* Task requirements *
From the data below, repeat exactly the lines from the line with "Identify the click" to the line with "Kein Mitgliedsbeitrag (221, 960)", both included.

(Saved entries)
::::
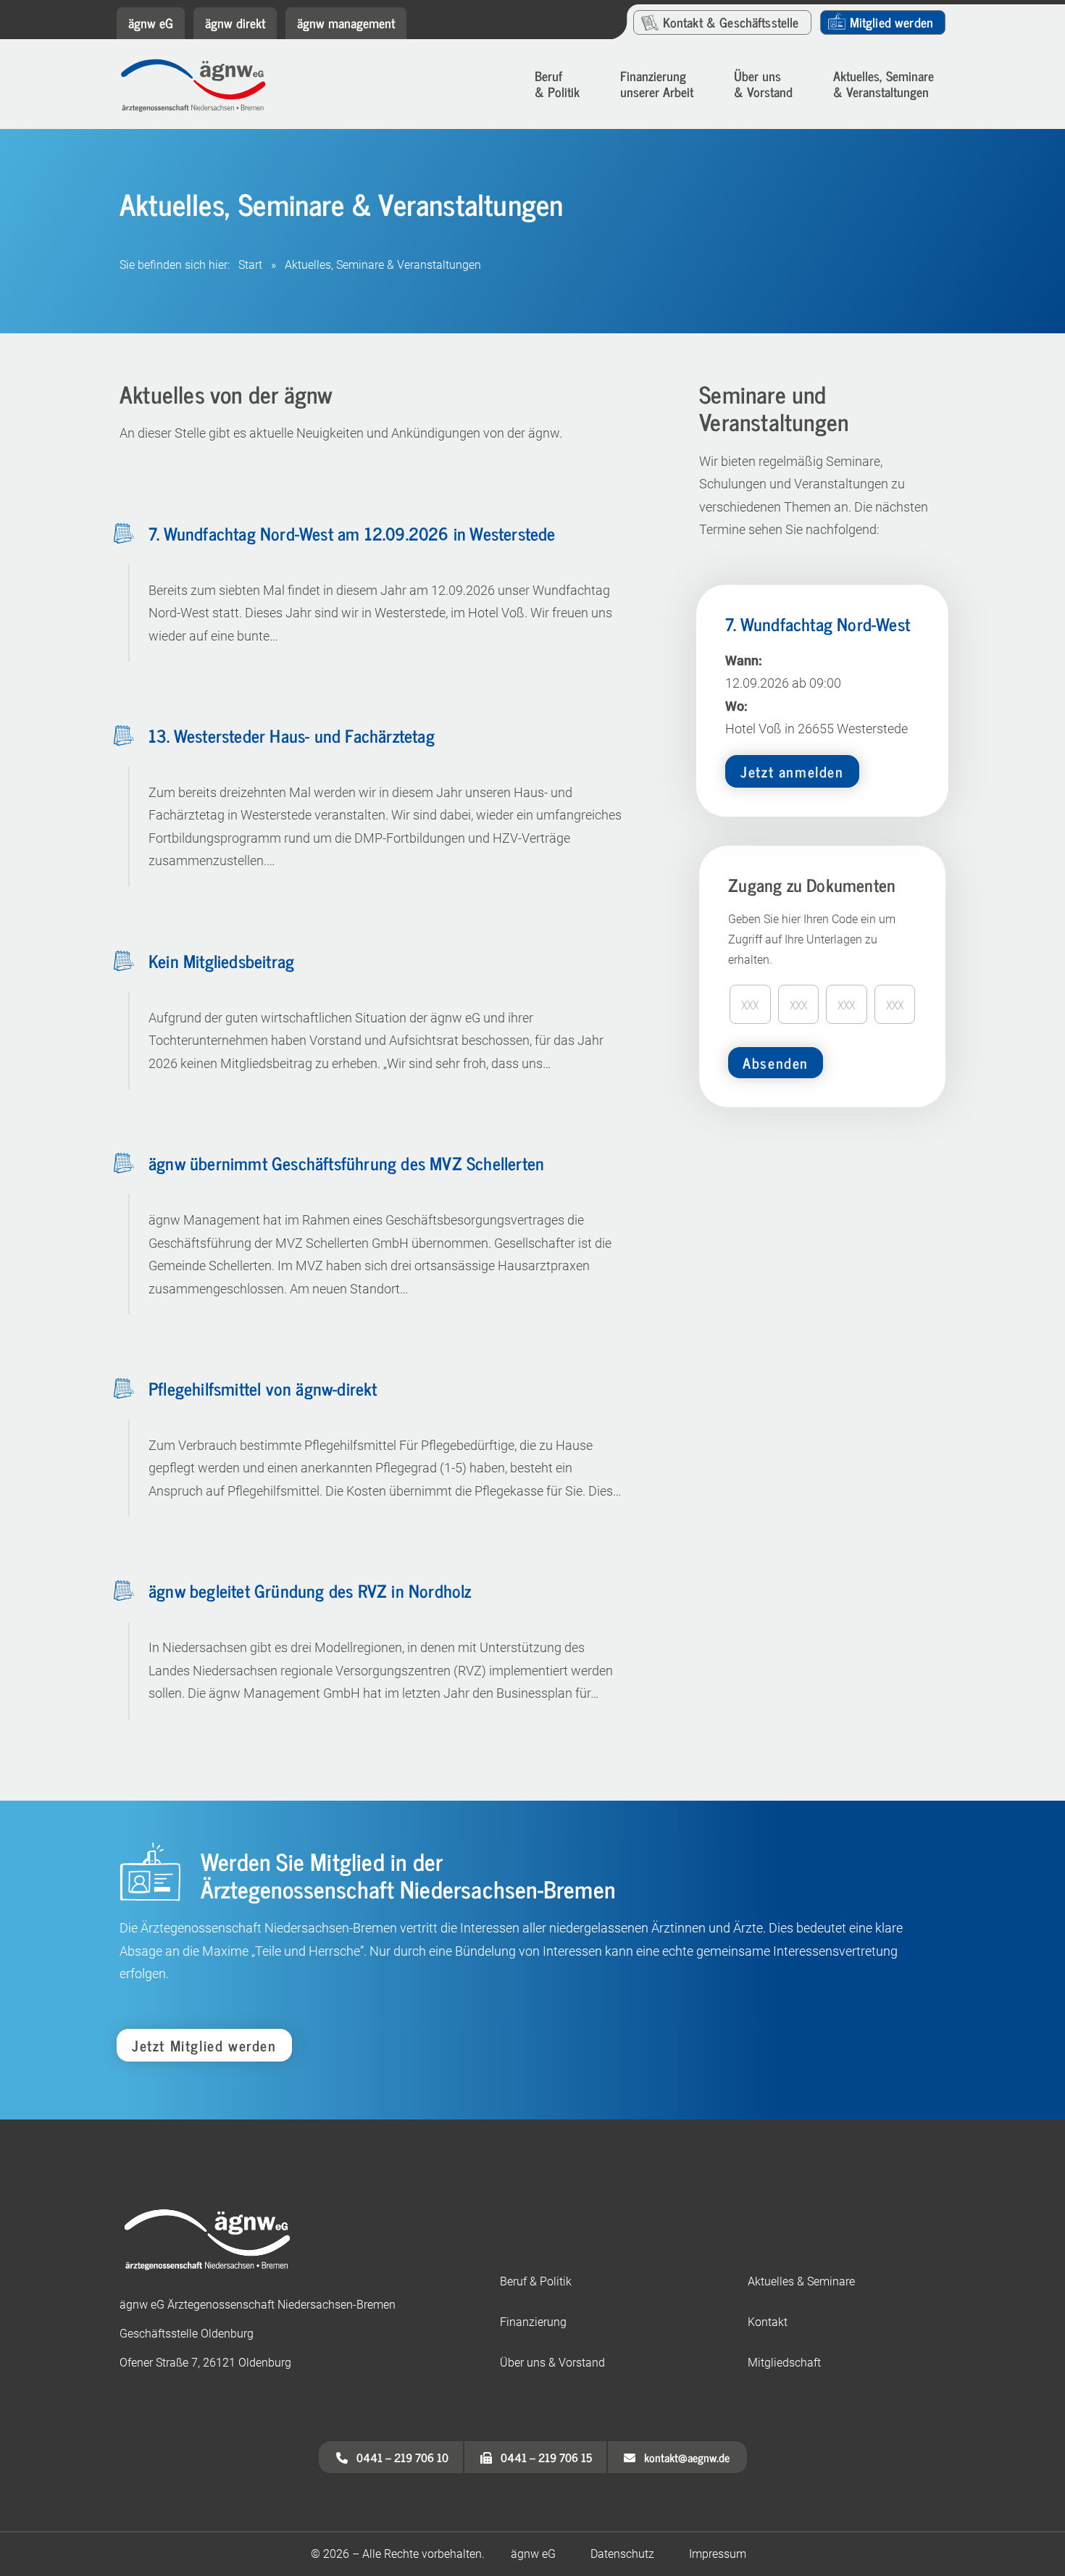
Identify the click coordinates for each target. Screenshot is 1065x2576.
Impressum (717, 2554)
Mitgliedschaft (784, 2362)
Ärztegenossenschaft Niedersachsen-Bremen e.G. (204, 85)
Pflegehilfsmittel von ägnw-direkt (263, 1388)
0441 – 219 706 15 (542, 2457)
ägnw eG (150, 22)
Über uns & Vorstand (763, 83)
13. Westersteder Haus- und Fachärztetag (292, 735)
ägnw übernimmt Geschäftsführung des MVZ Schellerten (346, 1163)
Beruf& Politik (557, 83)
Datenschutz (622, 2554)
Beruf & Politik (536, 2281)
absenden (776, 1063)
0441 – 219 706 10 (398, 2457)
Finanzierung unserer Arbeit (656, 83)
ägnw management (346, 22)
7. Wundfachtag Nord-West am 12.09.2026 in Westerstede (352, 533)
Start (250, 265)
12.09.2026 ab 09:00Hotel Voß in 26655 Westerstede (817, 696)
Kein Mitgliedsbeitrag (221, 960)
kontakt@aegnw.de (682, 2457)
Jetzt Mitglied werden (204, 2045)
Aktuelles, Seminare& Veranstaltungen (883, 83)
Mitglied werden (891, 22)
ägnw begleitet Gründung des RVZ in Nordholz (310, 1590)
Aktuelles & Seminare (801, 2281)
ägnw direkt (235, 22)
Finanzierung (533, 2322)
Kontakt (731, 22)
::::
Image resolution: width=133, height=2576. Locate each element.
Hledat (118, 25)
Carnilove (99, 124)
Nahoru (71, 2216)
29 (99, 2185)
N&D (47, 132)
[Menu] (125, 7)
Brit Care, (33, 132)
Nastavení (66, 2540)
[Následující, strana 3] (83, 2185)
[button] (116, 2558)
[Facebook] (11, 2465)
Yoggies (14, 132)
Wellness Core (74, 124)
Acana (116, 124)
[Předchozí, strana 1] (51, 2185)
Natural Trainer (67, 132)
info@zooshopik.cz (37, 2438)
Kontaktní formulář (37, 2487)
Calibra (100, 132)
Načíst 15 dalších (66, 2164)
::::
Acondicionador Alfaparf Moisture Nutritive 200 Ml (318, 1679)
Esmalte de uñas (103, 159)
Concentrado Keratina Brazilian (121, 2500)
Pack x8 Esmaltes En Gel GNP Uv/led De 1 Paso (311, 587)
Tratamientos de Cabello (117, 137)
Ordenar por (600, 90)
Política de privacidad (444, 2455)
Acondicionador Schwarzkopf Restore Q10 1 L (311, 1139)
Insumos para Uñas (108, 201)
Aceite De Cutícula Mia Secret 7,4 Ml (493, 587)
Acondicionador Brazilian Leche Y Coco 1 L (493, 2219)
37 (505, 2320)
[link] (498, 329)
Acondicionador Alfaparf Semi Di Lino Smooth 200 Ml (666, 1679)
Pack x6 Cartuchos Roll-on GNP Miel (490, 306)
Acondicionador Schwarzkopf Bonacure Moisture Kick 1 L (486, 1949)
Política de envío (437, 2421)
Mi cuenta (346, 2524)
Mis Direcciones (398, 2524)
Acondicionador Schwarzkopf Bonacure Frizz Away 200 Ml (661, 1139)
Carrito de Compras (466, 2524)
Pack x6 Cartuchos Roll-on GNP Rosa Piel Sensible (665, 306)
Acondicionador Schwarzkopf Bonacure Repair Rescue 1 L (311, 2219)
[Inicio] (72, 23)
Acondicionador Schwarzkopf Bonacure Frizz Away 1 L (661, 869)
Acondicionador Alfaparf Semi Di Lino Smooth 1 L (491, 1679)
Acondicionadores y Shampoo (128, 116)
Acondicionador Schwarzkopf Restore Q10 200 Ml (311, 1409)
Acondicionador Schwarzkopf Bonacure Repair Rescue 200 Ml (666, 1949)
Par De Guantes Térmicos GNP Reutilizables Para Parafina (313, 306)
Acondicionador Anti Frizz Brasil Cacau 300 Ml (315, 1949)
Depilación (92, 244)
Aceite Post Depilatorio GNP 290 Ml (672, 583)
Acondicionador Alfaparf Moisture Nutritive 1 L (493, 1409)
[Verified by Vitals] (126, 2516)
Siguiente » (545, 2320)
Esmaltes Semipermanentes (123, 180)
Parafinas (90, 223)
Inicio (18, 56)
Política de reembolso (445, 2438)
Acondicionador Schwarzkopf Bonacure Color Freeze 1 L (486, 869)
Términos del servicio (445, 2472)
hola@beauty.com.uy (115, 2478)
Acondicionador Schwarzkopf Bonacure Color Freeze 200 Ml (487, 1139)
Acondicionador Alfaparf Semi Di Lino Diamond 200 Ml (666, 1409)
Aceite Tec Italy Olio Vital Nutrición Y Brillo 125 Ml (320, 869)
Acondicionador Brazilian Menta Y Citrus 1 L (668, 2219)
::::
* Worked solution *
Identify the click coordinates for each target. Screenshot is 1065x2576.
Impressum (717, 2554)
Mitgliedschaft (784, 2362)
Ärztegenossenschaft Niedersachsen-Bremen e.G. (204, 85)
Pflegehilfsmittel von ägnw-direkt (263, 1388)
0441 – 219 706 15 (542, 2457)
ägnw eG (150, 22)
Über uns & Vorstand (763, 83)
13. Westersteder Haus- und Fachärztetag (292, 735)
ägnw übernimmt Geschäftsführung des MVZ Schellerten (346, 1163)
Beruf& Politik (557, 83)
Datenschutz (622, 2554)
Beruf & Politik (536, 2281)
absenden (776, 1063)
0441 – 219 706 10 (398, 2457)
Finanzierung unserer Arbeit (656, 83)
ägnw management (346, 22)
7. Wundfachtag Nord-West am 12.09.2026 in Westerstede (352, 533)
Start (250, 265)
12.09.2026 ab 09:00Hotel Voß in 26655 Westerstede (817, 696)
Kein Mitgliedsbeitrag (221, 960)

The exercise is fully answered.